Calculating Duration Between Order Dates for Each Customer with ‘lag’ Function

Let’s say we have a customer purchase order data, and we want to understand how long does it take for customers to order the next orders.

Another word, we want to calculate the durations between the order dates for each customer.

You can do this by using ‘lag’ function, which returns the previous value. Once we get the previous ‘order date’ then we can calculate the difference between the previous and the current order dates.

We want to do this for each customer, so we can ‘group’ the data by customer with the ‘Group By’ step before using the ‘lag’ function.

Here is how you can do in more details.

Sample Data

We have Order Date and Customer ID columns as follows.

Sort (Arrange) Data

We’re going to calculate the difference between the current date and the previous date by using a function called ‘lag’, which returns the previous row’s value. But this means that we need to make sure the ‘previous’ row’s date is really the ‘previous’ date.

What I mean is that the data might not have been sorted by the order date yet.

We can quickly sort the data by the ‘Order Date’ column by selecting ‘Arrange’ from the column header menu.

Group the Data

Select ‘Group By’ from the column header menu.

Now we see the data grouped by customer, which is indicated by color.

Calculate Differences Between Current and Previous Dates

Select ‘Mutate (Create Calculation)’ from the column header menu of Order Date column.

And type something like the following.

`Order Date` - lag(`Order Date`)

This is basically subtracting the ‘previous’ order date from a given date.

When you run it, the new column will be created like the below.

The calculated result is generated as ‘difftime’ data type, which is basically the difference between the two dates. The unit depends on the original data type of the date data. If the data type is ‘Date’ then the unit for the difftime data is ‘Day’. If the data type is ‘POSIXct’ then the unit would be ‘Second’.

In this case, the original data ‘Order Date’ was Date data type, so this new ‘difftime’ column’s unit is ‘Day’.

Un-group the Data

When the data frame is grouped (e.g. by customer) all the following operations will be affected by the setting. In this particular scenario we won’t have much of a problem except that the performance would suffer a little bit.

It’s always better to ‘un-group’ the data frame when not necessary.

Select ‘Ungroup’ from the group button.

Note that the data might be shown in different orders between the grouped data and ‘un-grouped’ data. This is because Exploratory shows the data being sorted by the grouping column(s) for the table view.

Convert Difftime to Numeric

Since we want to do some calculations with the ‘difference between the orders’ column later it is better to convert it to Numeric data type.

Select

Change Data Type -> Convert to Numeric -> Days

from the column header menu of the newly created column at the previous step.

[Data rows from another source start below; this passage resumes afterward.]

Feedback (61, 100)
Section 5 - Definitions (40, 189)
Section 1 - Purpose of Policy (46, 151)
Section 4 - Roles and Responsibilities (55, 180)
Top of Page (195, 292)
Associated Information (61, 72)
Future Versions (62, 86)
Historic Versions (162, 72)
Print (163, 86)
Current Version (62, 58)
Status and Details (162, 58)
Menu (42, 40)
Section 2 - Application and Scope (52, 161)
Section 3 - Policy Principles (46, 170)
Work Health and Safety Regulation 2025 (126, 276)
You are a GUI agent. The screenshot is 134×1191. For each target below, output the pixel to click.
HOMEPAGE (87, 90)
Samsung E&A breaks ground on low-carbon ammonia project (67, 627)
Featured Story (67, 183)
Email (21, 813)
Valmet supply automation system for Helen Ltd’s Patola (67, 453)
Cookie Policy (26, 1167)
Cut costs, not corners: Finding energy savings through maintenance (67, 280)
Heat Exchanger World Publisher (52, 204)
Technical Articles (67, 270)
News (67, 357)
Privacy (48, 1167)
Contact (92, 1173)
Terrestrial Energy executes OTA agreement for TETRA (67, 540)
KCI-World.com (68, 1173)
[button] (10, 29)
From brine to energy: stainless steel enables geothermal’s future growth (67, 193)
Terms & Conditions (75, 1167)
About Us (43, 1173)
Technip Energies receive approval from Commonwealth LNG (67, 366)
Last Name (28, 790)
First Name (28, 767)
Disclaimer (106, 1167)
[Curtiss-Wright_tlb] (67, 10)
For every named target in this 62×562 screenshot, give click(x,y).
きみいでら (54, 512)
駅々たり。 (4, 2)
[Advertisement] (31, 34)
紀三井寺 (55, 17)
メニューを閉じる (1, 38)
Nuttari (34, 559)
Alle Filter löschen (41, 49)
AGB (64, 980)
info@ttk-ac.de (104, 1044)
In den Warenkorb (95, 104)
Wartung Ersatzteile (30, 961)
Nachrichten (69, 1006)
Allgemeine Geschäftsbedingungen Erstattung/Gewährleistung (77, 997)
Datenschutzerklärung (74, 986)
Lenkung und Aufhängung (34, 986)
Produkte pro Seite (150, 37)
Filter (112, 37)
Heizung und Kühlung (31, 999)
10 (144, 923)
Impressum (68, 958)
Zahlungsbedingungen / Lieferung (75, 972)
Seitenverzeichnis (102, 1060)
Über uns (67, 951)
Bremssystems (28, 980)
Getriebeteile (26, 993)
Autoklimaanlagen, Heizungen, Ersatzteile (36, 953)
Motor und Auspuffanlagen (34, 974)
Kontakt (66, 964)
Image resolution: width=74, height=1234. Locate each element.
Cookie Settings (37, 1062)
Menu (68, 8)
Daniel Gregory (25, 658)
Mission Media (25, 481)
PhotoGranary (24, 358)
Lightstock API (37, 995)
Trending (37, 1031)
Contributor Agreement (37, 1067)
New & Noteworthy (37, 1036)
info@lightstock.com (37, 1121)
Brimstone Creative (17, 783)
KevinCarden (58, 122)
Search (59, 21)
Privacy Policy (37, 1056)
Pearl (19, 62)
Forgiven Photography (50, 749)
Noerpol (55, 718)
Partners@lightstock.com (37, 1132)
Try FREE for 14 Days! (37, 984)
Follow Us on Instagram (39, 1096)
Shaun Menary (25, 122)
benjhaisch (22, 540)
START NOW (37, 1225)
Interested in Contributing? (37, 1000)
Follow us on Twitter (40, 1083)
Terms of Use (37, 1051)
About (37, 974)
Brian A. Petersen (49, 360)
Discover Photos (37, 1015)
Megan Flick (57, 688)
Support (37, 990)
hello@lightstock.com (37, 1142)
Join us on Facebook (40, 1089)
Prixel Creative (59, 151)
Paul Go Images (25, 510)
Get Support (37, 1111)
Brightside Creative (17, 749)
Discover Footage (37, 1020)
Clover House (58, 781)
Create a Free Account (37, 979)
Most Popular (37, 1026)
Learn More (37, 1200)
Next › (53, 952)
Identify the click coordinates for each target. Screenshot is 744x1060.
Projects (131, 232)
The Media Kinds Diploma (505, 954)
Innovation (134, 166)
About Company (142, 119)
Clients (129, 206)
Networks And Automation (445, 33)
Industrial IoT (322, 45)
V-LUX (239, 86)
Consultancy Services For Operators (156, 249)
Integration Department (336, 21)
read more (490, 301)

We’ll keep the unit as ‘Day’ here.

Once you run it, you will get the column being converted to Numeric data type.

Summarize the Average Duration for Each Customer

If we want to calculate the average duration between the orders for each customer we can use the ‘Summarize’ step.

Select ‘Summarize’ from the column header menu of the duration column.

Assign the ‘Customer ID’ column to the ‘Group By’ and select ‘Average’ as the aggregation function for the ‘Value’ column.